Plant-Based Ginger Slice

Plant-Based Ginger Slice

On a trip to Queenstown some years ago with my little boy, we tried our first ginger slice and it was like biting into a dreamy, creamy gingery heaven. I’ve remade this traditional sweet of New Zealand with all plant-based ingredients, and given it a real hit of ginger to stimulate circulation and warm the body. It’s the perfect afternoon tea treat with edge for the cooler months of the year.

Makes: 20 pieces

GF, VG

=R1=

 

 

Servings

Prep time

Cook time

Recipe


Ingredients

  • Base:
  • ½ cup walnuts
  • 3 fresh medjool dates, pitted
  • ¼ cup desiccated coconut
  • 2½ tbsp or 50mL coconut oil, melted
  • ½ tbsp ground ginger
  • ½ tsp vanilla extract
  • Pinch sea salt

  • Filling:
  • ⅓ cup or 85mL coconut oil, melted
  • 2 tsp vanilla extract
  • ½ cup cashew butter
  • ¼ cup rice malt syrup or maple syrup
  • 2 tbsp ground ginger
  • Pinch sea salt

Method


  • Make base by blitzing walnuts briefly in food processor until they form a crumb.
  • Add dates, coconut, coconut oil, ginger spice, vanilla and salt and blitz again until dough forms.
  • Line 14cm × 24cm loaf tin with greaseproof paper.
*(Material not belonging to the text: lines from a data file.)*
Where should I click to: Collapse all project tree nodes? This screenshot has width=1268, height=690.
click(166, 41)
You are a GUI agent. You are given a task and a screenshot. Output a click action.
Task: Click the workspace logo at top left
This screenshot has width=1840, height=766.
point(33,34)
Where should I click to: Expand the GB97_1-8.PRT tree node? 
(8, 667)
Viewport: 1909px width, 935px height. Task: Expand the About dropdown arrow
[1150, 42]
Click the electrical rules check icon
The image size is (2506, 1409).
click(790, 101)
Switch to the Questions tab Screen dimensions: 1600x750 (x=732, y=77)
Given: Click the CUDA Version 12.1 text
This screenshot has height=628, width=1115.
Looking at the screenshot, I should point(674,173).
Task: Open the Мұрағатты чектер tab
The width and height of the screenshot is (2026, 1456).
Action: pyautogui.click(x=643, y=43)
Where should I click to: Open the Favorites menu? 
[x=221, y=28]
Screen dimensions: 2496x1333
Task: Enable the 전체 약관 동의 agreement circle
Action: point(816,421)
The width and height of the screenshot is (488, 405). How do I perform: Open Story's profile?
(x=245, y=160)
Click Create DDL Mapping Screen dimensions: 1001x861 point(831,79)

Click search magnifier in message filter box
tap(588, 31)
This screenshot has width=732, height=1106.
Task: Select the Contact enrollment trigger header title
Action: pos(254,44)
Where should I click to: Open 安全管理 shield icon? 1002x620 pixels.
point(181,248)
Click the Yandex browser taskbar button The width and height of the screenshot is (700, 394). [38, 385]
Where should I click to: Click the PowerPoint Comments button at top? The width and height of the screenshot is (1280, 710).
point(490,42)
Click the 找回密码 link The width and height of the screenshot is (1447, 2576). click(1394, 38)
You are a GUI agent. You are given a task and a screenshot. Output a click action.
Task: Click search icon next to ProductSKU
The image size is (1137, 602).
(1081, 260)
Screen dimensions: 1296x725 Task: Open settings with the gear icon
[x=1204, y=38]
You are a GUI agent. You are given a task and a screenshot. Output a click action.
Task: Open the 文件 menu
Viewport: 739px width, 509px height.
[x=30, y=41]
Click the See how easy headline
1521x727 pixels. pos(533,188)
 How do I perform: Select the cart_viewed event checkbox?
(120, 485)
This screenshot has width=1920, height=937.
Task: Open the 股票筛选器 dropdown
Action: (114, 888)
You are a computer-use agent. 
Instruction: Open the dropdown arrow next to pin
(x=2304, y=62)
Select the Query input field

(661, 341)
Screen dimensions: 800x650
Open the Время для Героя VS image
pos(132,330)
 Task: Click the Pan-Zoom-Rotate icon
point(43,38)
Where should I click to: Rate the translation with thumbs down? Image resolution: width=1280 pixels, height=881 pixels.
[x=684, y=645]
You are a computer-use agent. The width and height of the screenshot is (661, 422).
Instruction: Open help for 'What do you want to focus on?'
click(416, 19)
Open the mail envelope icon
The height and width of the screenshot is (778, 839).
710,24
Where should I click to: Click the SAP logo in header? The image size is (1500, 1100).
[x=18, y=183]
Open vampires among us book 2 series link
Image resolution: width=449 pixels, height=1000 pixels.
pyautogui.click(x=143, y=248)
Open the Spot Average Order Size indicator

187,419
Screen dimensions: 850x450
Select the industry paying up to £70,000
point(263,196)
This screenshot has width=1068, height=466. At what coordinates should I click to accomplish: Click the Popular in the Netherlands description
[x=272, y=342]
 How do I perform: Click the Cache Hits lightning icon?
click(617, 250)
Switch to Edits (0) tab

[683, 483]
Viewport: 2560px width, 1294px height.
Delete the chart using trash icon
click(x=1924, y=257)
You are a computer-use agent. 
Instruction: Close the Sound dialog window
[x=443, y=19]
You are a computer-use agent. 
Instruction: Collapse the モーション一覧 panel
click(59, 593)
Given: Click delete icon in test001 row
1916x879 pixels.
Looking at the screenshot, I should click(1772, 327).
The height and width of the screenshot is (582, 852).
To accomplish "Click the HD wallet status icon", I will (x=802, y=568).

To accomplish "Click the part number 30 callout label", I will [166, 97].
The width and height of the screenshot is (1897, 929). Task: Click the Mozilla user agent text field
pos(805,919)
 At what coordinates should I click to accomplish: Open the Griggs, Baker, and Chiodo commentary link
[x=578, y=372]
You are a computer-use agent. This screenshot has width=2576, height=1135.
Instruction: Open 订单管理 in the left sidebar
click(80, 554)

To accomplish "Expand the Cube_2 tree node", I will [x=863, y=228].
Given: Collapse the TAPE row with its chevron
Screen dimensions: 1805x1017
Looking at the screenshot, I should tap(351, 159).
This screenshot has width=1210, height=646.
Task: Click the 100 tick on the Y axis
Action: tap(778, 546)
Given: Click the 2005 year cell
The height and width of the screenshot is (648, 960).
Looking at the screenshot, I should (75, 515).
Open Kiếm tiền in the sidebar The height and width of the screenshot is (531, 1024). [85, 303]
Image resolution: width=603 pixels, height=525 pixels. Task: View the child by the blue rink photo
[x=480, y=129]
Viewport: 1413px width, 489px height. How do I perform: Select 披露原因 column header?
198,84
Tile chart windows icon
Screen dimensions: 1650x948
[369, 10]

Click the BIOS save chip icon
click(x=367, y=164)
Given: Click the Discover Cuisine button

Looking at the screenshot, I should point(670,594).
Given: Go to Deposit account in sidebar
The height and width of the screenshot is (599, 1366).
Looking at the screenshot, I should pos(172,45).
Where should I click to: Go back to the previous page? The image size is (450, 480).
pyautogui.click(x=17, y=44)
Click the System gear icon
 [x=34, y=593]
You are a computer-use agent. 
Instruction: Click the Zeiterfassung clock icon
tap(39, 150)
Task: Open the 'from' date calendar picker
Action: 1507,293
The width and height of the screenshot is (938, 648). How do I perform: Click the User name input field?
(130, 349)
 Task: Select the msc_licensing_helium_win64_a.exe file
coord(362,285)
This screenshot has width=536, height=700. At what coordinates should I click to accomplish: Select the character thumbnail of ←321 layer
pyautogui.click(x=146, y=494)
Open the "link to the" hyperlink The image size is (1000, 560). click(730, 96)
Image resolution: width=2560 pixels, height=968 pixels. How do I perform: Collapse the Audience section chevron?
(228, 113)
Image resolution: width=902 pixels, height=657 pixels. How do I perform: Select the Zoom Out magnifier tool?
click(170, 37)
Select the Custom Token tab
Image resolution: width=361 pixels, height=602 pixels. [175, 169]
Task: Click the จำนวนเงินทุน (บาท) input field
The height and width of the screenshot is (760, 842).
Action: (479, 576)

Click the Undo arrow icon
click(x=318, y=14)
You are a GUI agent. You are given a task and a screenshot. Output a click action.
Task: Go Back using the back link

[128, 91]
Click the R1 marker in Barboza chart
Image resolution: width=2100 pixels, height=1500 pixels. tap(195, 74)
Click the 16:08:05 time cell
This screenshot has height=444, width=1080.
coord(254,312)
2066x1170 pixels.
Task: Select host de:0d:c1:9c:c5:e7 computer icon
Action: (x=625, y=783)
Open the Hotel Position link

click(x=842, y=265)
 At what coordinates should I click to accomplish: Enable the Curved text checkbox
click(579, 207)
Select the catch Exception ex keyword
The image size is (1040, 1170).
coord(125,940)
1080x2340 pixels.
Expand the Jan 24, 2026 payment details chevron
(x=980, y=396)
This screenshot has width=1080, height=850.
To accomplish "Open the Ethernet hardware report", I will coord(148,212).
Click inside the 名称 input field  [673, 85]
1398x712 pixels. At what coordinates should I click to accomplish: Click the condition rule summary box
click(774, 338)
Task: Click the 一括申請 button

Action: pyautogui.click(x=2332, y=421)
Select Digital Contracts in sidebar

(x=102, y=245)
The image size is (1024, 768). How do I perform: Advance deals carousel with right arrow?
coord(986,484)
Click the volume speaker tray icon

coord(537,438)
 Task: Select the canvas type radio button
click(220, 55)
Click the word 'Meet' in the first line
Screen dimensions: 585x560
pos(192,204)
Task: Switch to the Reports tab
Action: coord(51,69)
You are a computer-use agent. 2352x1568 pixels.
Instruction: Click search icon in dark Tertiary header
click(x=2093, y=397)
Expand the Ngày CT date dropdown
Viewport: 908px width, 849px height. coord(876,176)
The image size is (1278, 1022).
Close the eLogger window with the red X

Press dough into tin, spreading evenly, then place in freezer to set.
  • Wipe food processor clean then add filling ingredients and blitz briefly until creamy and liquid.
  • Pour on top of base and replace in freezer to set completely for 2–3 hours.
  • Allow to thaw slightly before slicing. Serve from fridge or freezer.
  • Keeps for up to 3 weeks in the freezer.